#Introduction to Regular Expressions

A Regular Expression (Regex) is a powerful tool for matching and processing text. It defines a search pattern using a specific syntax within a string.

For example, verifying whether an input email address is valid character by character is tedious.

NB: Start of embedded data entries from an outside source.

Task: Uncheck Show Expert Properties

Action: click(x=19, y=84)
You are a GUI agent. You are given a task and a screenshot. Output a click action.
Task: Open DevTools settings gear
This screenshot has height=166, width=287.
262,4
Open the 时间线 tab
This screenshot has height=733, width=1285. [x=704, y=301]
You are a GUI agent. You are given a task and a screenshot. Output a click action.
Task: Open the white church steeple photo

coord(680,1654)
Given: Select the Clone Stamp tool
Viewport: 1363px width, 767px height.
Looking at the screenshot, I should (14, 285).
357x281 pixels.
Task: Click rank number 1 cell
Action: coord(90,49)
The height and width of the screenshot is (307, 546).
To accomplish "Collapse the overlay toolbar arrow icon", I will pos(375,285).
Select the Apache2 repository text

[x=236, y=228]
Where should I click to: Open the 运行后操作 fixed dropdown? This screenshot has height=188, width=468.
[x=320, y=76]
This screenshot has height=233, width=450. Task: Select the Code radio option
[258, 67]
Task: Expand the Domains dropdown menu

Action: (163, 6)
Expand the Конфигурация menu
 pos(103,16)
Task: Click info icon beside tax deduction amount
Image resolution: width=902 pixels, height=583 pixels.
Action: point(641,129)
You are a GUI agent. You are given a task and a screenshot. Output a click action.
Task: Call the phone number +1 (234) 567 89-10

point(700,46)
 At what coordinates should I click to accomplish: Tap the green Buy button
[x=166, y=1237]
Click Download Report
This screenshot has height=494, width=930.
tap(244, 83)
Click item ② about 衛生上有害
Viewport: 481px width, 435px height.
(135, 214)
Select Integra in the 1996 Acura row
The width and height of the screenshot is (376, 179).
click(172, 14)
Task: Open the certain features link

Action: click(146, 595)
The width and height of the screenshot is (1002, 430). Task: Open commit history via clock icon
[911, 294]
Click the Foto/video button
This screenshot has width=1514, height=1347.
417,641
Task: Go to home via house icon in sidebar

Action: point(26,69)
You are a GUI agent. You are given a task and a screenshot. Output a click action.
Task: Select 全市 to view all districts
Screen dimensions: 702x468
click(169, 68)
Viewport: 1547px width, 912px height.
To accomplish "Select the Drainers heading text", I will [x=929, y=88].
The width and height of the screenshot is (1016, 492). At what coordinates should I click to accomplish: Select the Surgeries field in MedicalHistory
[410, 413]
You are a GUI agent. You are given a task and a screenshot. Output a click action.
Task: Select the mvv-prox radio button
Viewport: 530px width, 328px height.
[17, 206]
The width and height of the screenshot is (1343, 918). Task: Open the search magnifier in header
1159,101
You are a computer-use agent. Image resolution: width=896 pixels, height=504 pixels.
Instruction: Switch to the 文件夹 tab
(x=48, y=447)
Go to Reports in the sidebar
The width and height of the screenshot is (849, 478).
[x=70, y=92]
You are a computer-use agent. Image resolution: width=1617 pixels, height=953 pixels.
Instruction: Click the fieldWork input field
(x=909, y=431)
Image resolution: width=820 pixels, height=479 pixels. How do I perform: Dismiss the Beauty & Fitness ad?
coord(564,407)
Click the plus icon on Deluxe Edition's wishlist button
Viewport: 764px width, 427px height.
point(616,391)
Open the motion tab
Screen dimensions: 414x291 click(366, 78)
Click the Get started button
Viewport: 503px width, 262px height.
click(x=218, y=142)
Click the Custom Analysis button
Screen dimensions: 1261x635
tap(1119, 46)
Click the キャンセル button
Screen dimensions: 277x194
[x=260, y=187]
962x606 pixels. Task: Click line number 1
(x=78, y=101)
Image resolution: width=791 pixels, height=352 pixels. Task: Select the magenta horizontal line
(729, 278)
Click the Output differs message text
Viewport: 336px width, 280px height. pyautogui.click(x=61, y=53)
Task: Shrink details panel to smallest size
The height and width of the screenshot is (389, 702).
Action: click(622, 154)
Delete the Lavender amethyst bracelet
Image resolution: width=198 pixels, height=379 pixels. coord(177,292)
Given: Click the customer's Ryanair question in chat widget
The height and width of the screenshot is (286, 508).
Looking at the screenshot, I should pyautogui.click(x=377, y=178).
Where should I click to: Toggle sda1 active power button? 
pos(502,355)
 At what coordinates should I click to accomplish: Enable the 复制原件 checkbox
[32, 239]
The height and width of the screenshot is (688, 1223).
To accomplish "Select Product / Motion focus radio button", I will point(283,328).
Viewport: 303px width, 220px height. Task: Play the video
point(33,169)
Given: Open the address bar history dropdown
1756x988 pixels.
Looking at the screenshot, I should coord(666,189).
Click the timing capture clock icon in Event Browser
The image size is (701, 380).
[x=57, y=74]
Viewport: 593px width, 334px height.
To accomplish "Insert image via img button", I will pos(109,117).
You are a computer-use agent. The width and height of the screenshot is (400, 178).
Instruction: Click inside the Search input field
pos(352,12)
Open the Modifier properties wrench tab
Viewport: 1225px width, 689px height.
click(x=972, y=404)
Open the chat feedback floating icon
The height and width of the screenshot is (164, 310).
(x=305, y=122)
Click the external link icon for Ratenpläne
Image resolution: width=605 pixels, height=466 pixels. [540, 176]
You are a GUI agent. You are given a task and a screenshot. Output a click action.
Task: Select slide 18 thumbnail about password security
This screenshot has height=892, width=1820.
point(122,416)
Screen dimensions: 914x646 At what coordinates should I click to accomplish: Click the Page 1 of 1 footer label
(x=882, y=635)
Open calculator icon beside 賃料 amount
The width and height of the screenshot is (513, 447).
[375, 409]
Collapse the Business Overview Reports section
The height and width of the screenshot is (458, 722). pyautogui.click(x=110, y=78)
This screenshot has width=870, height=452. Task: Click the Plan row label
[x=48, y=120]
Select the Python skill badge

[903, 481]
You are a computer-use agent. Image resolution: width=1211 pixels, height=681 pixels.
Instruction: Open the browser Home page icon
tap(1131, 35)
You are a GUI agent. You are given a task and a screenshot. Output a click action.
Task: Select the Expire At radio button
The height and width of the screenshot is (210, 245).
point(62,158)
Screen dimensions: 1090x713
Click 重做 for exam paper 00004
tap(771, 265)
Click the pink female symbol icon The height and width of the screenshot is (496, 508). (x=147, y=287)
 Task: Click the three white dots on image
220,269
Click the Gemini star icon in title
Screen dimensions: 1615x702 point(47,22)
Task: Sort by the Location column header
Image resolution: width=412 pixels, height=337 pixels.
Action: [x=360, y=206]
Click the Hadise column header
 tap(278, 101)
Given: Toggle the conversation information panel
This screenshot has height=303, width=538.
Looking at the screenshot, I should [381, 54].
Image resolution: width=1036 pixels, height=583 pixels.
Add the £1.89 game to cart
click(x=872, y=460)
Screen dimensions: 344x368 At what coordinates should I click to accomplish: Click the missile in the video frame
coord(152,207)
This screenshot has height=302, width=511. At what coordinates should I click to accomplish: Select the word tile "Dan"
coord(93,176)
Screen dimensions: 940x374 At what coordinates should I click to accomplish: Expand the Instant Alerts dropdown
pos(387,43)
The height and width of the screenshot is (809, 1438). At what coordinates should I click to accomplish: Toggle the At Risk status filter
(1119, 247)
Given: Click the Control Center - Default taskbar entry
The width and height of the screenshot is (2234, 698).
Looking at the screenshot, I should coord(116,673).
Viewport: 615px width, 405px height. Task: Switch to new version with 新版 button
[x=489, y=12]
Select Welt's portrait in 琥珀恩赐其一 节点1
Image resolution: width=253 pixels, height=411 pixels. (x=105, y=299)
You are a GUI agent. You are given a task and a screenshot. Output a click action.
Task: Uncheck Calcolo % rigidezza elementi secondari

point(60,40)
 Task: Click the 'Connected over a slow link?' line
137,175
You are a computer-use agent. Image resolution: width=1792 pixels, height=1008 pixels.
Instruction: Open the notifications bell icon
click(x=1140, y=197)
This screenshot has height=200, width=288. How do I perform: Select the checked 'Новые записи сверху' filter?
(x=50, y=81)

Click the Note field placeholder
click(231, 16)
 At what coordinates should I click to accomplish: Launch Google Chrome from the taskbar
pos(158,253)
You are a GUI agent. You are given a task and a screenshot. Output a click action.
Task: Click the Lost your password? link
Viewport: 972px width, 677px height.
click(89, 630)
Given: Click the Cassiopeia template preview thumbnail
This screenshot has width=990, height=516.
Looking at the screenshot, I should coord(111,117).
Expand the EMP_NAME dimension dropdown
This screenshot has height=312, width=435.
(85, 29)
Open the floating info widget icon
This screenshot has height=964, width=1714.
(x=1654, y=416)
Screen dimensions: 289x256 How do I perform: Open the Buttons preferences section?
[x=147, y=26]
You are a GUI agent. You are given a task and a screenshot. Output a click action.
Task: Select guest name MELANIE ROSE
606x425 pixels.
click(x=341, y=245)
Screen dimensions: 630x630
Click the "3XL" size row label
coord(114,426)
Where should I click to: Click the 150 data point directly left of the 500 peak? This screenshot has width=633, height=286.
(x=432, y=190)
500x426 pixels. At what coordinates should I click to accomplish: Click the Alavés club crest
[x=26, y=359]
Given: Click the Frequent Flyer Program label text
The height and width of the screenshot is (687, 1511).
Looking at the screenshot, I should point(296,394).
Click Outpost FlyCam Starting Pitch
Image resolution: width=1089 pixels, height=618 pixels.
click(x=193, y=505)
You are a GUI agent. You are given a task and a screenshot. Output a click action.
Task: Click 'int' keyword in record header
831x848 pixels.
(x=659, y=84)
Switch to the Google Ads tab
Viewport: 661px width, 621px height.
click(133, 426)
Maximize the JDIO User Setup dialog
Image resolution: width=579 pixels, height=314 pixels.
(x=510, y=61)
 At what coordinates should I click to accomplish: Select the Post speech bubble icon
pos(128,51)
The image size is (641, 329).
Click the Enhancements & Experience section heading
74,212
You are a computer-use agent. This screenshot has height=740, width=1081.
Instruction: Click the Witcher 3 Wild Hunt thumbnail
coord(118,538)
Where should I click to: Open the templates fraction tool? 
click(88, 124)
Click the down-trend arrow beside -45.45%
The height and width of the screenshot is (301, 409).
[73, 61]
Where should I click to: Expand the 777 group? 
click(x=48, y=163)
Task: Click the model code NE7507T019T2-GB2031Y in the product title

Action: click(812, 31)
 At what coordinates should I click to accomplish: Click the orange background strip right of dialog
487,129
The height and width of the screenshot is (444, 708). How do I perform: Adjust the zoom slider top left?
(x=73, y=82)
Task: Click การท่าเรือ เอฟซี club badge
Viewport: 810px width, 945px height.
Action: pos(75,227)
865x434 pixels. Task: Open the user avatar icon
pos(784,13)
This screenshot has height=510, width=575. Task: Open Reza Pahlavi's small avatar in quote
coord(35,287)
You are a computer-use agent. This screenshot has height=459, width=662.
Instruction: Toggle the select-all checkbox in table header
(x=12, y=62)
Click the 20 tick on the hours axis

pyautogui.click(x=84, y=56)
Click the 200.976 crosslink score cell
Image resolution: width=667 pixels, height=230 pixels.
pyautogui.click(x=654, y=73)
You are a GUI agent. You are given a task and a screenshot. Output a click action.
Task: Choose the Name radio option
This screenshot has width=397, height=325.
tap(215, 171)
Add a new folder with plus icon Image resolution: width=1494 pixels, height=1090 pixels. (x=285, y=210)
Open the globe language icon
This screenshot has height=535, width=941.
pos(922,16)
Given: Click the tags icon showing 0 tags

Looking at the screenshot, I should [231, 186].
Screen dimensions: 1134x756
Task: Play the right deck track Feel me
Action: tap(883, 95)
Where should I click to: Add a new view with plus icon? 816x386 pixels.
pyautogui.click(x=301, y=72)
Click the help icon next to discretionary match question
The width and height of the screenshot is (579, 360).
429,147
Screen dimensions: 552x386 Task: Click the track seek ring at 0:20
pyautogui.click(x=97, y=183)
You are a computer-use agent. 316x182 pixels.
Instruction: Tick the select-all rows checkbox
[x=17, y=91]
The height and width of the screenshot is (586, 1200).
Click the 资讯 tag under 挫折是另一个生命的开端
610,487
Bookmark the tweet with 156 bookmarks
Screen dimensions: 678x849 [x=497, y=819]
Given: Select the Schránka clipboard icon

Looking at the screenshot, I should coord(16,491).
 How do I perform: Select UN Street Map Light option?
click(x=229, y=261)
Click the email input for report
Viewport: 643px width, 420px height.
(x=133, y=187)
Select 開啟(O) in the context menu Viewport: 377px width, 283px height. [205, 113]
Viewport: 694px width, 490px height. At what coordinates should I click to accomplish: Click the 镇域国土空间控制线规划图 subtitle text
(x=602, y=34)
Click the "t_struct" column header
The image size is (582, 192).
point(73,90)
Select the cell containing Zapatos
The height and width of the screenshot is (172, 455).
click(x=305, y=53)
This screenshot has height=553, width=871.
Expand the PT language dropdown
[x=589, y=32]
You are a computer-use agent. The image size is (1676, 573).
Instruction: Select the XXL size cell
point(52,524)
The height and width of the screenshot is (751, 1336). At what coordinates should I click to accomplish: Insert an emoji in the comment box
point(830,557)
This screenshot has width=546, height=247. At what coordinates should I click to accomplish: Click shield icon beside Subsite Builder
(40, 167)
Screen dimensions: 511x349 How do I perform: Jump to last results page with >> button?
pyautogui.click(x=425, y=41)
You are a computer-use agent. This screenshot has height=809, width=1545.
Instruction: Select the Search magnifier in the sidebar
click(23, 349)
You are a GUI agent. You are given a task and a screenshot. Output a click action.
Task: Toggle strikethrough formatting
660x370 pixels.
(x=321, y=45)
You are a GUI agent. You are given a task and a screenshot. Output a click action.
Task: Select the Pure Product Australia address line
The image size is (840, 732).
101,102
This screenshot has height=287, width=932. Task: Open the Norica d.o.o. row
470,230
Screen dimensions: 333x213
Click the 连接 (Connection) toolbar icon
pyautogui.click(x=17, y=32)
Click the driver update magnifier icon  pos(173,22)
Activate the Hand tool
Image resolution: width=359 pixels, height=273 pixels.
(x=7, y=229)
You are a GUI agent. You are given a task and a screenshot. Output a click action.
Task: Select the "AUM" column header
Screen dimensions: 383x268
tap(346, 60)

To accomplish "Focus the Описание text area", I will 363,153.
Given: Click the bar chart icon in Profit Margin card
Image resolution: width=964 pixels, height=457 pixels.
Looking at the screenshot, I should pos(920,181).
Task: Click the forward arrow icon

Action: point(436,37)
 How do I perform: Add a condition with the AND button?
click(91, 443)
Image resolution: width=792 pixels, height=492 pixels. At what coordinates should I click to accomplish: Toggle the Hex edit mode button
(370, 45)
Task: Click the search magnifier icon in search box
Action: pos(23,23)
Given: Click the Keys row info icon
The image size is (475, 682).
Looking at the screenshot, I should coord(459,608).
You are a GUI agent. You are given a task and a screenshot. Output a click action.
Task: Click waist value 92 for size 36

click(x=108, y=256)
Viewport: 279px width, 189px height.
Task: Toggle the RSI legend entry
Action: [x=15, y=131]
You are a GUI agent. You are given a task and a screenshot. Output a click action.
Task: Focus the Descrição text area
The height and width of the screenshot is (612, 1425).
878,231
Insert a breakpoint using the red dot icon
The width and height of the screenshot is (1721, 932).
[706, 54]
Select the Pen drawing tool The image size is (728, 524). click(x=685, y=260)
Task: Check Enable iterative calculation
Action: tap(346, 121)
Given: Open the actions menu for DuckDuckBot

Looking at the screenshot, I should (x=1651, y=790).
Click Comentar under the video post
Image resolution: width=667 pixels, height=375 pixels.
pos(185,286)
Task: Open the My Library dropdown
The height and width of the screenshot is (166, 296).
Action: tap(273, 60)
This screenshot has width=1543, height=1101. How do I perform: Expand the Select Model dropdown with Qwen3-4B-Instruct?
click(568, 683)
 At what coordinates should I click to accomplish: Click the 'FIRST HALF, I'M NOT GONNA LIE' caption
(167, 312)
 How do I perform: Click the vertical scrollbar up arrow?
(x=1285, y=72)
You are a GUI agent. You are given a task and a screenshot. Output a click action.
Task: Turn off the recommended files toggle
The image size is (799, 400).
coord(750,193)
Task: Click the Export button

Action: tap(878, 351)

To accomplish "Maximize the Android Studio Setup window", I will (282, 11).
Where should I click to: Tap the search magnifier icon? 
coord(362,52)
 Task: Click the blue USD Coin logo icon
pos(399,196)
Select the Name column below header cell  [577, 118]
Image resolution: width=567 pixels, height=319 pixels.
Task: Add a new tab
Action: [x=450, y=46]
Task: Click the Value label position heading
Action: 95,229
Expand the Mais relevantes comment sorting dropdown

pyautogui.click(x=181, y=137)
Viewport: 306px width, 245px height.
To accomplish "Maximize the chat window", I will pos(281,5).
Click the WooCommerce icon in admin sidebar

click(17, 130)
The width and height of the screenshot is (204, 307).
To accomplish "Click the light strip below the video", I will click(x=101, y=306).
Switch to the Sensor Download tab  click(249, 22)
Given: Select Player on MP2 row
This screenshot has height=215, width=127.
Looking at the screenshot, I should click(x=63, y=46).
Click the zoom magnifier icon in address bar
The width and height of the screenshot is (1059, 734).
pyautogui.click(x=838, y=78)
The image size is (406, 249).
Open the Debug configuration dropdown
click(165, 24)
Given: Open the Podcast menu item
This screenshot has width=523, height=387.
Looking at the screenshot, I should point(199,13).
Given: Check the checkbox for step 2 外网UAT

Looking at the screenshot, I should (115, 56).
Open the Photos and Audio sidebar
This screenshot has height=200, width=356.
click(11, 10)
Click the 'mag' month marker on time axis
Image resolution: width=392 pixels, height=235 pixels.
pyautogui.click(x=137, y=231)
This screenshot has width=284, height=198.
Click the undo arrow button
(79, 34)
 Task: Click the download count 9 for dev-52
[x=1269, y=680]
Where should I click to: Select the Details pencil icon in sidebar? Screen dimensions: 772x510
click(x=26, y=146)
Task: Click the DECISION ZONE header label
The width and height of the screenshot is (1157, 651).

Instead, a regular expression like:

^[a-zA-Z0-9_.+-]+@[a-zA-Z0-9-]+\.[a-zA-Z0-9-.]+$

can be used to validate it.

import re

# Validate email format
email_pattern = r'^[a-zA-Z0-9_.+-]+@[a-zA-Z0-9-]+\.[a-zA-Z0-9-.]+$'
if re.match(email_pattern, "[email protected]"):
    print("Valid email")

#Metacharacters

Metacharacter	Meaning	Example
`.`	Matches any single character (except newline)	`a.c` → `abc`, `a1c`
`^`	Matches the beginning of the string	`^abc` → matches `abcxxxx`
`$`	Matches the end of the string	`abc$` → matches `xxxxabc`
`*`	Matches 0 or more repetitions of the preceding character	`a*` → `""`, `a`, `aa`
`+`	Matches 1 or more repetitions	`a+` → `a`, `aa`
`?`	Matches 0 or 1 repetition	`a?` → `""`, `a`
`{n}`	Matches exactly n repetitions	`a{2}` → `aa`
`{min,}`	Matches at least min repetitions	`a{2,}` → `aa`, `aaa`, `aaaa`
`{min,max}`	Matches between min and max repetitions	`a{2,3}` → `aa`, `aaa`
`[]`	Matches any one character inside the brackets	`[abc]` → `a`, `b`, `c`
`[^]`	Matches any one character not in the brackets	`[^abc]` → `d`, `e`, `f`
`[-]`	Indicates a range	`[a-z]` → `a`, `b`, ..., `z`
`()`	Groups expressions	`(abc)+` → `abc`, `abcabc`
`\|`	OR operator	`abc\|xyz` → `abc` or `xyz`
`\d`	Matches any digit, same as `[0-9]`	`\d` → `1`, `2`, `3`
`\D`	Matches any non-digit, same as `[^0-9]`	`\D` → `a`, `@`, `_`
`\w`	Matches alphanumeric or underscore, `[a-zA-Z0-9_]`	`\w` → `a`, `1`, `_`
`\W`	Matches non-word characters, `[^a-zA-Z0-9_]`	`\W` → `@`, `#`
`\s`	Matches any whitespace character	`\s` → space, `\t`, `\n`, etc.
`\S`	Matches any non-whitespace character	`\S` → `a`, `1`, `@`
`\b`	Matches word boundaries	`\bcat\b` → matches `cat` in a sentence
`\B`	Matches non-word boundaries	`\Bcat\B` → matches `cat` in `scatter`
`\r`	Carriage return	-
`\n`	Newline	-
`\f`	Form feed	-
`\t`	Tab	-
`\v`	Vertical tab	-
`\`	Escape character to treat special characters literally	`\+` → `+`

#Greedy vs Lazy Matching

By default, regex uses greedy matching, which means it tries to match the longest possible string. If a ? is added, it switches to lazy (non-greedy) matching, which matches the shortest possible string.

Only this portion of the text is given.